Order backlog fell during Q2 from $331m to $305m. However, about two-thirds of this is scheduled to ship in 2018. The other third includes longer-lead-time ion beam systems that are scheduled to ship in first-half 2019.
“Currently, there are two market dynamics happening at the same time,” notes Peeler. “First, with the addition of Chinese competition for MOCVD, the general lighting and backlighting market is becoming commoditized and pricing has declined. We began to see this towards the end of 2017 with orders at very low gross margins. Second, there is an emergence of new applications such as photonics for 3D sensing, GaN power devices for electronics and electric vehicles, GaN RF devices for 5G RF, and micro-LED displays. Our strategy in this market has been to focus on delivering value through differentiated technology, and our R&D has been aligned with this strategy for some time, resulting in a broad MOCVD product portfolio to address these emerging applications,” he adds.

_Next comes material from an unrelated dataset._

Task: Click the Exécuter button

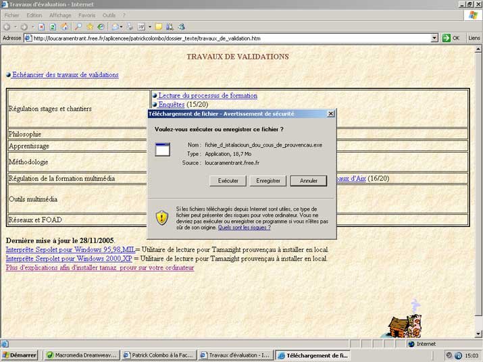Action: pos(228,181)
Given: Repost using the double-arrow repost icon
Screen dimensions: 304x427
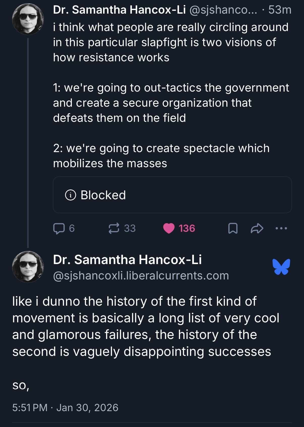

“We had several announcements throughout the quarter that highlighted the traction we are receiving as a result of our innovation. They highlighted customer wins in our exciting growth markets of Photonics, Display, Advanced Packaging for Memory and Power Electronics,” says Peeler.
“In 3D sensing, we were pleased to see additional phone manufacturers adopt VCSEL-based facial recognition in their devices. We will be shipping systems in the second half of this year to address this demand. We are engaged with several VCSEL manufacturers for their epi process and are getting ready to invest for volume production. We also had recent traction with wet etch and clean products for metal lift-off and photoresist strip for VCSEL manufacturing, and we believe 3D sensing growth is just beginning,” Peeler says. “In GaN RF and GaN Power markets, we are engaged with several large IDMs with our single-wafer Propel platform. Our Propel installed base is expanding and we are well positioned to capitalize when mass production ramps. Recently, we shipped multiple wet etch and clean products to Taiwanese foundries for production of RF amplifiers and other compound semiconductor applications,” he adds. “We expect photonics and RF devices to continue to provide growth potential for us.”
“The overall distribution of bookings across our markets was more balanced, notwithstanding the very strong bookings for Scientific & Industrial,” notes Peeler. Advanced Packaging, MEMS & RF Filters comprised 19% of total bookings, Lighting, Display & Compound Semi 14%, Front-End Semi 21%, and Scientific & Industrial orders 46%. Diversification should be more pronounced in Q3 and Q4/2018.
For third-quarter 2018, Veeco expects revenue to fall to $130-140m, due to the softness in China MOCVD shipments, partially offset by strength in ion beam systems. Gross margin should rise to 36-38%. Despite operating expenses being cut further to $43-45m, the firm expects drops in operating income to $4-9m and net income to $1-6m ($0.03-0.13 per diluted share).
Q4/2018 revenue is seen tracking flat with Q3, but with higher gross margin. While revenue is expected to continue see growth in all four market segments in 2018, low-margin blue LED MOCVD system sales in China in particular are expected to decline. “As sales from the rest of our businesses grow and increase as a proportion of our overall business, we expect gross margin for the company to pick up,” says Peeler. “We remain committed to a target of exiting the year at 40% gross margin [with second-half gross margin improving on first-half 2018’s 36%].”
Beyond Q4, gross margin for calendar 2019 is expected to be higher than 40% as a result of sustainable better product mix and completion of cost-reduction initiatives.